Fifteen years in, and the projects that hurt the most were never the ones with ugly code. They were the ones built beautifully, for a problem that didn't exist yet. Over-engineering in software projects is the quiet killer of SME budgets, and it rarely shows up looking like a mistake. It shows up looking like good engineering.
I've watched a ten-user internal tool get built on six microservices, a message queue, and a Kubernetes cluster. I've watched a settings page grow forty toggles because "the client might want to customize it someday." Nobody ever flips those toggles. The bill still arrives every month.
The pattern is always the same: an engineer solves for a scale or flexibility the business will never reach, and the client pays for infrastructure instead of outcomes.
Why Over-Engineering in Software Projects Feels Like Progress
Bad code gets caught. It breaks, a client complains, someone fixes it. Over-engineering doesn't announce itself the same way. It ships. It demos well. It even works, at first. The damage is structural and slow: every future change now has to route through abstractions that were built for a future that never arrived.
A few honest reasons engineers do this, myself included in my earlier years:
- Resume-driven development. Trying a new pattern or stack because it's interesting, not because the project needs it.
- Fear of being wrong later. Building maximum configurability so nobody has to ask "why didn't we plan for this," even though most of those plans never activate.
- Copying big-company architecture. A ten-person company doesn't need the same service topology as a company processing millions of transactions a day.
- Avoiding an uncomfortable conversation. It's easier to add another abstraction layer than to tell a client their requirement doesn't need one.
None of these are stupidity. They're often smart people optimizing for the wrong thing. That's what makes over-engineering in software projects so expensive: it looks like diligence.
The Real Cost
For an SME, the damage isn't abstract. I've seen it break down like this on real engagements:
| Over-engineered choice | What it actually costs |
|---|---|
| Microservices for a single-team product | 3-5x the DevOps overhead, slower onboarding for new developers |
| "Fully configurable" business rules engine | Weeks of extra build time for flexibility used maybe twice a year |
| Custom framework instead of established tools | Every new hire needs weeks just to learn your in-house invention |
| Premature caching/queueing layers | Debugging time doubles when something goes wrong at 2am |
A retail chain in Tangerang once asked me to review a point-of-sale sync system that kept failing during peak hours. The previous vendor had built an event-driven architecture with five moving services to sync inventory across eleven stores. Eleven stores. A single well-indexed database with a scheduled sync job would have handled that load without breaking a sweat. We rebuilt it simpler, cut the monthly infra cost by more than half, and it stopped failing.

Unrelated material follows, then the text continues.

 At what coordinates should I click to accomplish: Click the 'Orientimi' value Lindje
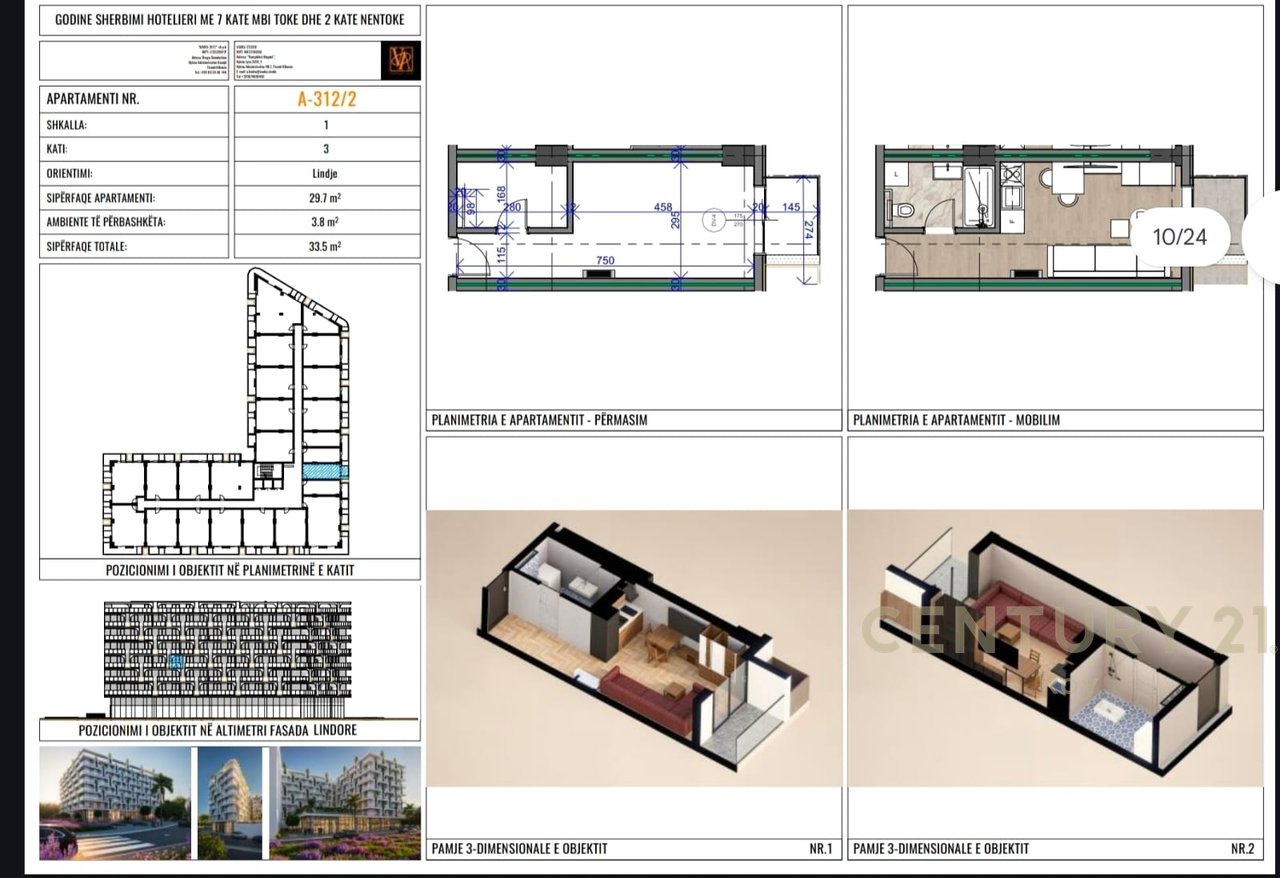(326, 174)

Simplicity Is a Discipline, Not a Shortcut
The pushback I get is that simple solutions are less "future-proof." In practice the opposite is true. Simple systems are easier to change later, because there's less machinery to route around. Complexity locks in your first guess about the future. Simplicity keeps your options open.
My rule of thumb: build for the load and requirements you actually have, plus a reasonable buffer, not the load you might have in three years if everything goes right. If it goes right, you'll have revenue to fund the rebuild. If it doesn't, you didn't waste six months on infrastructure nobody used.
This is also where technical debt gets misunderstood. Owners assume debt only comes from cutting corners. Over-engineering is debt too, it's just debt denominated in unnecessary complexity instead of missing tests.
Three Questions That Expose Over-Engineering in a Vendor's Proposal
You don't need to read code to catch this. Ask your vendor or internal team these three questions before signing off on an architecture:
- "What breaks if we don't build this part now?" If the honest answer is "nothing, for at least a year," cut it.
- "How many of our current users or transactions does this actually need to handle?" Then ask why the proposed architecture is sized for ten times that number.
- "If I hired a different developer next year, how long would it take them to understand this?" If the answer involves words like "custom framework" or "our own abstraction layer," that's a red flag, not a selling point.
Any vendor who gets defensive at these questions is telling you something. A good engineer can justify complexity in one sentence tied to a real, current requirement. If the justification is "best practice" or "just in case," push back.
What to Do Instead
Start with the boring, obvious version of the system. One database, one deployable service, established frameworks your next hire already knows. Add complexity only when a real, measured constraint forces it, not when it's theoretically elegant. If you're mapping out where to invest engineering time this year at all, it's worth pairing this discipline with a broader AI roadmap so you're not just avoiding waste, you're pointing the saved budget somewhere that pays off.
The best compliment I can get from a client isn't "this is impressive." It's "this just works, and we forgot it was even there." That's the version of my job that actually earns the fee.